29.3.3. Organization-Level Benefits

TQS certification provides strategic value to the entire organization beyond individual projects.

29.3.3.1. Technical Branding

Operating the TQS certification system externally demonstrates TIENIPIA's technical capabilities and quality management competence.

  • Operating a proprietary technical quality certification system indicates the maturity of the technology organization.
  • Products bearing the TQS Mark convey to customers that technical quality is systematically managed.
  • The TQS system can be introduced through technical blogs, conference presentations, and other venues for technical branding purposes.

29.3.3.2. External Customer Trust

TQS certification serves as a basis of trust in business relationships with external customers.

  • It can be stated explicitly that product quality has been verified by an internal certification system.
  • It can demonstrate that security requirements are systematically managed.
  • TQS certification records and audit results can be submitted during customer audits to establish technical credibility.

29.3.3.3. Recruitment Competitiveness

A systematic technical quality management system has a positive impact on attracting top talent.

  • Standardized technology stacks and clear coding conventions demonstrate the orderliness of the development environment.
  • An environment with an established code review culture and testing culture is attractive to growth-oriented developers.

PROBLEM SET →
[a] Print the stretch of the TQS certification text from "TQS certification provides" through "with external customers.", word for word.
[b] Continue the TQS certification text from the point where it stops.
The material after this point is separate and unrelated to the TQS certification text.

RECORD SET →
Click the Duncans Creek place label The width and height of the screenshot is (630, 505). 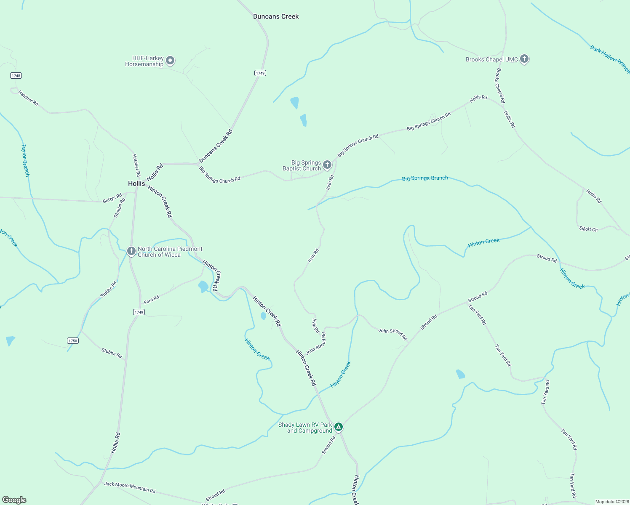[x=276, y=16]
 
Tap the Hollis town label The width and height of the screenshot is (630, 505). [x=136, y=183]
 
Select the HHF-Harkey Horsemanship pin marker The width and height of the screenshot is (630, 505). [x=170, y=61]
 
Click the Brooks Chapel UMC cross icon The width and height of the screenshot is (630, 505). [x=524, y=59]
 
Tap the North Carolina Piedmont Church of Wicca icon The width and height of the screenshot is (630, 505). [x=131, y=251]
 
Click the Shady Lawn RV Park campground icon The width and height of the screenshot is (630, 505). [x=339, y=427]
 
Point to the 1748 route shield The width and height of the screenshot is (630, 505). [x=16, y=76]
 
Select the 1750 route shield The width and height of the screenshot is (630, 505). [x=73, y=340]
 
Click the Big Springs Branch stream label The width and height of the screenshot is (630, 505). [x=425, y=178]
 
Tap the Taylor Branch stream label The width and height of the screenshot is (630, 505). [x=26, y=160]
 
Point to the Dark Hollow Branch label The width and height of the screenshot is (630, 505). [x=609, y=59]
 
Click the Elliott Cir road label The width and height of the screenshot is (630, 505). [x=588, y=229]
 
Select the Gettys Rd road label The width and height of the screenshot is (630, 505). [x=112, y=198]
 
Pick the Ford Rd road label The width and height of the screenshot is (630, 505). [x=152, y=300]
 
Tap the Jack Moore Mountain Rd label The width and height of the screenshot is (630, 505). [x=130, y=487]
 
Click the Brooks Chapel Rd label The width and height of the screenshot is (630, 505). [x=500, y=86]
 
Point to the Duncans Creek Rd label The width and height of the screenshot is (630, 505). [x=216, y=146]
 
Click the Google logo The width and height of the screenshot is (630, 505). [x=14, y=500]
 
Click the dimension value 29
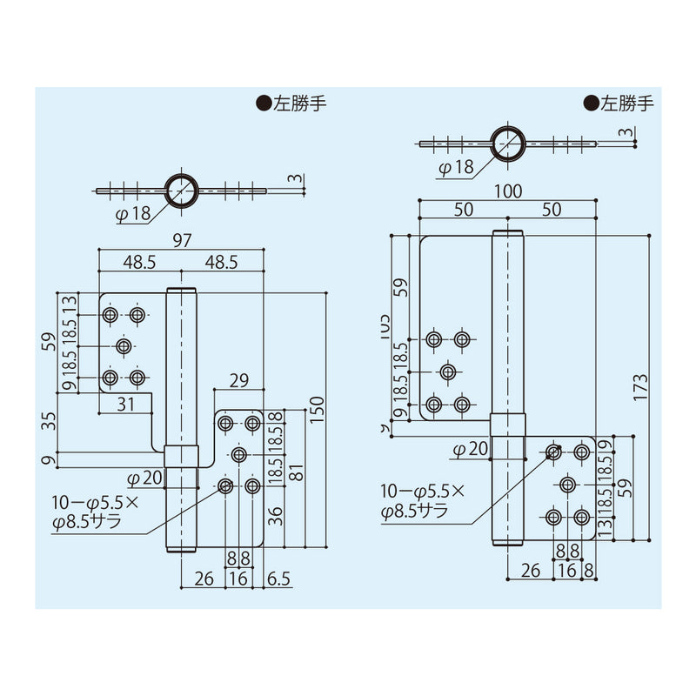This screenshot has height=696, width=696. click(240, 380)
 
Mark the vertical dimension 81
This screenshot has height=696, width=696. click(295, 475)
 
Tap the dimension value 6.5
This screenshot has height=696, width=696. click(280, 577)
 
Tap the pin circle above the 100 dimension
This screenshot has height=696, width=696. click(506, 143)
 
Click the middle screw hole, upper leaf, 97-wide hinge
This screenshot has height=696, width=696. click(124, 346)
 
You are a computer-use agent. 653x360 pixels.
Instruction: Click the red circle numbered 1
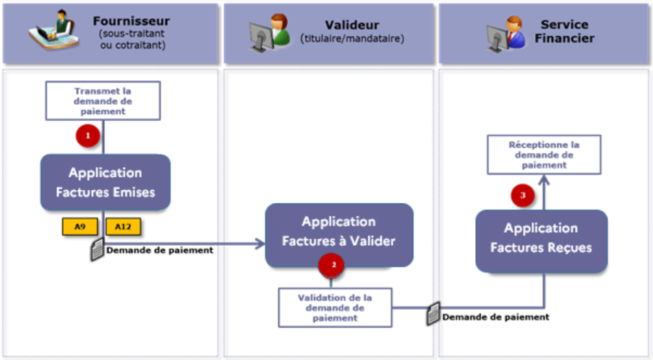point(88,136)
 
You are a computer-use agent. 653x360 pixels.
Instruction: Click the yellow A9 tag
point(80,226)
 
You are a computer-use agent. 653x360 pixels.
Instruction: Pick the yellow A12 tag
point(123,226)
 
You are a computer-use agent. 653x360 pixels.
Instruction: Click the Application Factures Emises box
point(106,182)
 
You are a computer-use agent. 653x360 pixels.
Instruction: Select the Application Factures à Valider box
point(338,231)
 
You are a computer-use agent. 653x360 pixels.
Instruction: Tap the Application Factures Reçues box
point(541,238)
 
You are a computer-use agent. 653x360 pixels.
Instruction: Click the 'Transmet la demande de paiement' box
point(103,101)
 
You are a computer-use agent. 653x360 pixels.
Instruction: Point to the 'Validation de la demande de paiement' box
point(336,307)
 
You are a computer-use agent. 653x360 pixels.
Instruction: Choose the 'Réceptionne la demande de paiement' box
point(544,155)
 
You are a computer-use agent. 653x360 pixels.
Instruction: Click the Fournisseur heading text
point(132,21)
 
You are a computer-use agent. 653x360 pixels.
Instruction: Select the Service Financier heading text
point(563,30)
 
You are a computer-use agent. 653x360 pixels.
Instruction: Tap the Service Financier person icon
point(505,33)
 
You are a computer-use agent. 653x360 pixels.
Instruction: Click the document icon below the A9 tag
point(96,249)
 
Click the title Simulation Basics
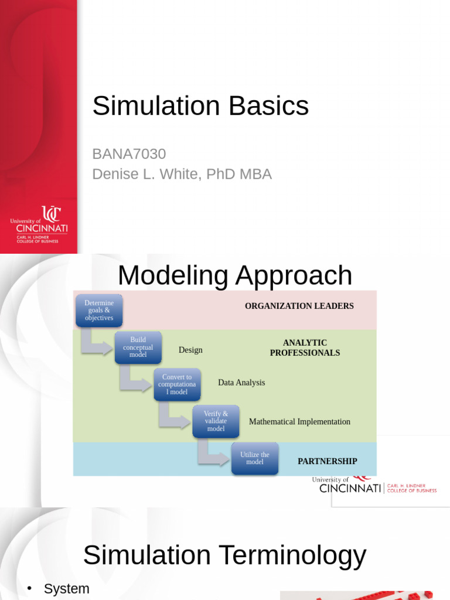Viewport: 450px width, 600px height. (x=200, y=106)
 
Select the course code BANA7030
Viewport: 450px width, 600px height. (x=129, y=154)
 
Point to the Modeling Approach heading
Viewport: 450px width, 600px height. (x=235, y=275)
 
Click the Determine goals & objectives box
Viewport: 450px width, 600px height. (x=99, y=311)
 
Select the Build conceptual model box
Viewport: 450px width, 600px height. (x=138, y=347)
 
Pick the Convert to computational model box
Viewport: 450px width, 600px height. (x=177, y=384)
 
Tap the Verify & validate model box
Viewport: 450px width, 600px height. (x=216, y=421)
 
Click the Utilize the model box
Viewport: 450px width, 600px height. (x=255, y=458)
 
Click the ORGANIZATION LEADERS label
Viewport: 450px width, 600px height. (x=299, y=306)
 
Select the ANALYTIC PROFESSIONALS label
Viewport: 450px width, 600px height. (x=305, y=347)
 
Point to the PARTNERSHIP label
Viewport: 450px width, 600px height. (x=327, y=461)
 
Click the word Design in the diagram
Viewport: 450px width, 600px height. (x=190, y=350)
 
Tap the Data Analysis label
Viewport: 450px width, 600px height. (x=241, y=383)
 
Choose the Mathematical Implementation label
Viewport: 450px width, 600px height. (x=299, y=421)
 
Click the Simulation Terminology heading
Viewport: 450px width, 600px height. (x=224, y=555)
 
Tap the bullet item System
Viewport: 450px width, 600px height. (x=67, y=589)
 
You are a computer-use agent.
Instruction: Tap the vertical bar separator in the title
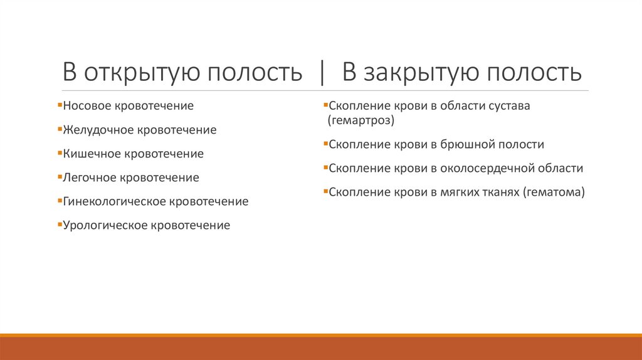322,73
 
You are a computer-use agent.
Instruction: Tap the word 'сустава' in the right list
508,106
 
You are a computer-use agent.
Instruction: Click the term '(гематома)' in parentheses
553,193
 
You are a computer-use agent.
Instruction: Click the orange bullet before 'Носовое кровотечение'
59,105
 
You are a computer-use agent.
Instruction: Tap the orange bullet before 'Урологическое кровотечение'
59,225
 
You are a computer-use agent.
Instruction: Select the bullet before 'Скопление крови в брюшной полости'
325,144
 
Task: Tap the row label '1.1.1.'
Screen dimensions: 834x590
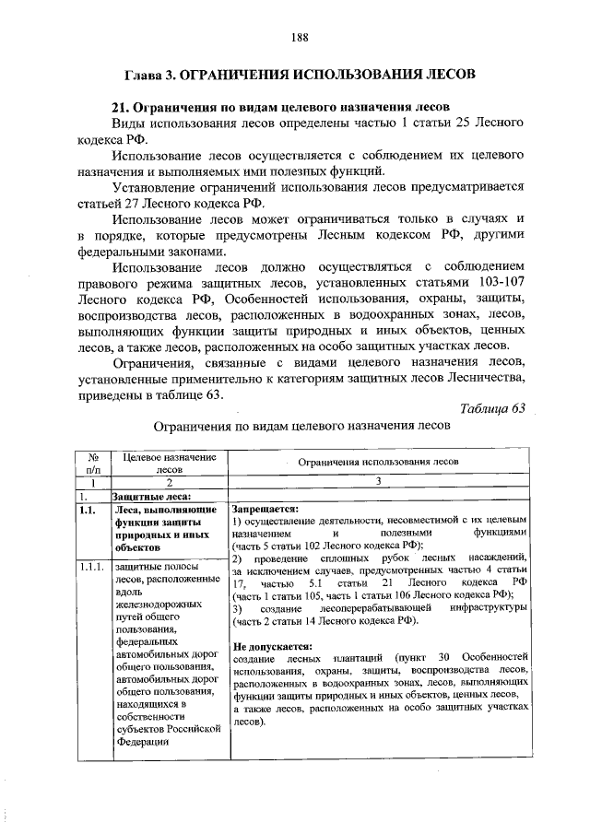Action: tap(93, 567)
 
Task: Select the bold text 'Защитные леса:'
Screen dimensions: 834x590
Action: tap(151, 495)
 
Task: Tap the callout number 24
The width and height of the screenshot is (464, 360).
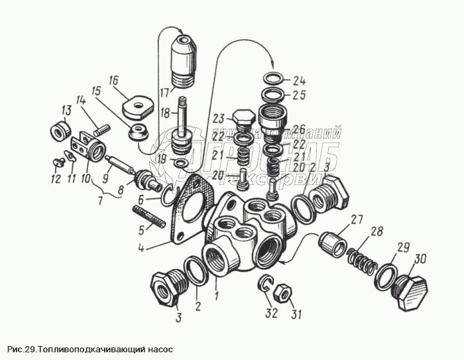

YOUR WRITTEN ANSWERS →
[a]
TQS certification provides strategic value to the entire organization beyond individual projects.

29.3.3.1. Technical Branding

Operating the TQS certification system externally demonstrates TIENIPIA's technical capabilities and quality management competence.

  • Operating a proprietary technical quality certification system indicates the maturity of the technology organization.
  • Products bearing the TQS Mark convey to customers that technical quality is systematically managed.
  • The TQS system can be introduced through technical blogs, conference presentations, and other venues for technical branding purposes.

29.3.3.2. External Customer Trust

TQS certification serves as a basis of trust in business relationships with external customers.

[b]
  • The existence of a proprietary certification system demonstrates the professionalism and investment level of the technology organization.

29.3.3.4. Partner and Vendor Trust Building

TQS certification serves as a common language for quality standards in technical collaboration with partners and vendors.

  • TQS standards can be shared with partners to clearly set quality expectations for technical collaboration.
  • When integrating APIs with partner companies, TQS API design standards can be shared to ensure compatibility.
  • For outsourced development, TQS standards can be used as quality criteria to manage delivery quality.

29.3.4. Benefit Measurement Methods

Methods for systematically measuring and managing the expected benefits of TQS certification are defined.

29.3.4.1. KPI Setting Guide

KPIs for benefit measurement are set according to the following principles.

PrincipleDescriptionExample
MeasurabilityQuantitatively measurable metricsTest coverage %, build success rate %
RelevanceDirect causal relationship with TQS certificationDefect density, security vulnerability count
TraceabilityChange tracking over timeMonthly production defect count
Target SettingSpecific target values establishedBuild success rate 95% or above achieved

KPIs are classified into four categories.

CategoryRepresentative KPIs
Code QualityDefect density, code complexity, duplication rate
TestingLine/branch coverage, test execution time
StabilityBuild success rate, deployment success rate, MTTR
SecurityVulnerability count, vulnerability fix duration

29.3.4.2. Measurement Frequency

Benefit measurement is performed on the following schedule.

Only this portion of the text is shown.